[Data excerpts]
• • • • • • •

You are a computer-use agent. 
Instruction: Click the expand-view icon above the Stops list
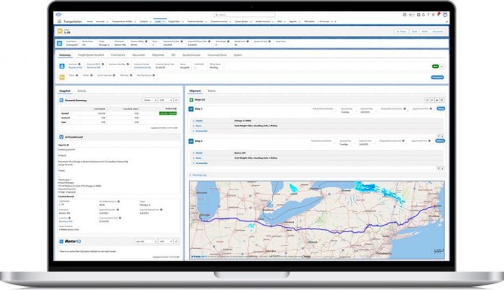[x=441, y=99]
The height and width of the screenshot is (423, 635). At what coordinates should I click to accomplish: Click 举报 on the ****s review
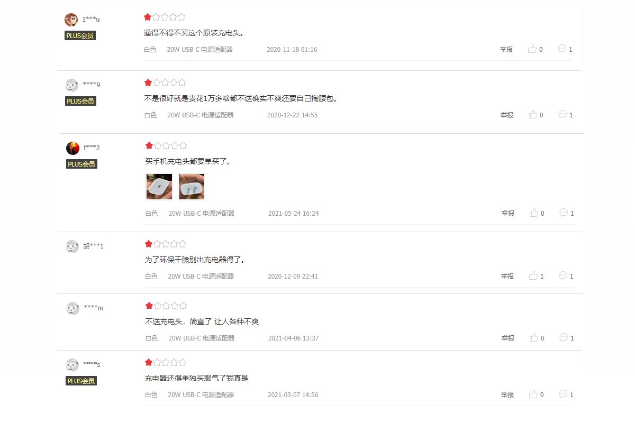507,394
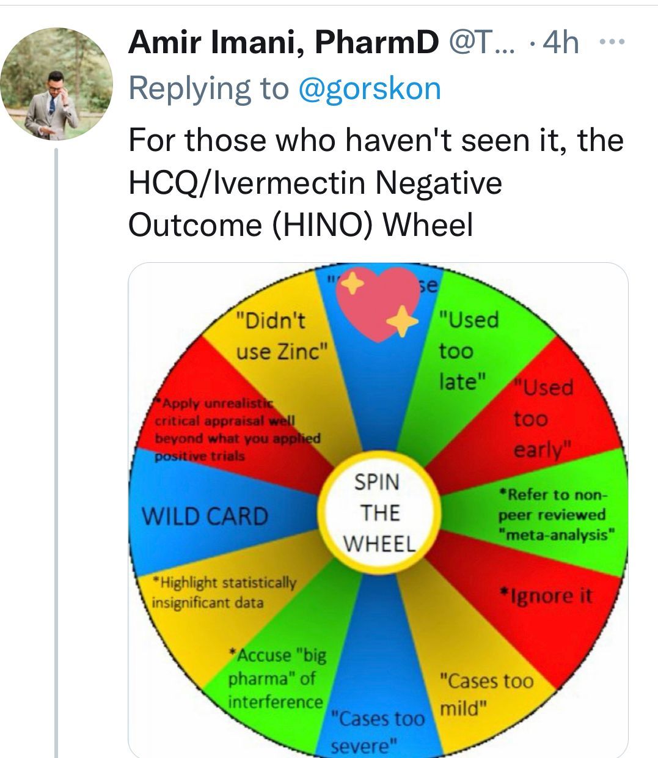Click Amir Imani's profile avatar photo

click(56, 84)
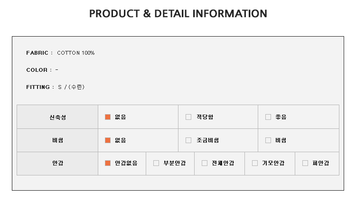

• • • • • • •

## Exercise directions
Starting at the line that contains "The height and", please write out each line through the last line of the data, both ends included, and keep pictures out of the copy.

## Answer section
The height and width of the screenshot is (423, 635). At what coordinates should I click to accomplish: Click 举报 on the ****s review
507,394
Click Amir Imani's profile avatar photo

click(56, 84)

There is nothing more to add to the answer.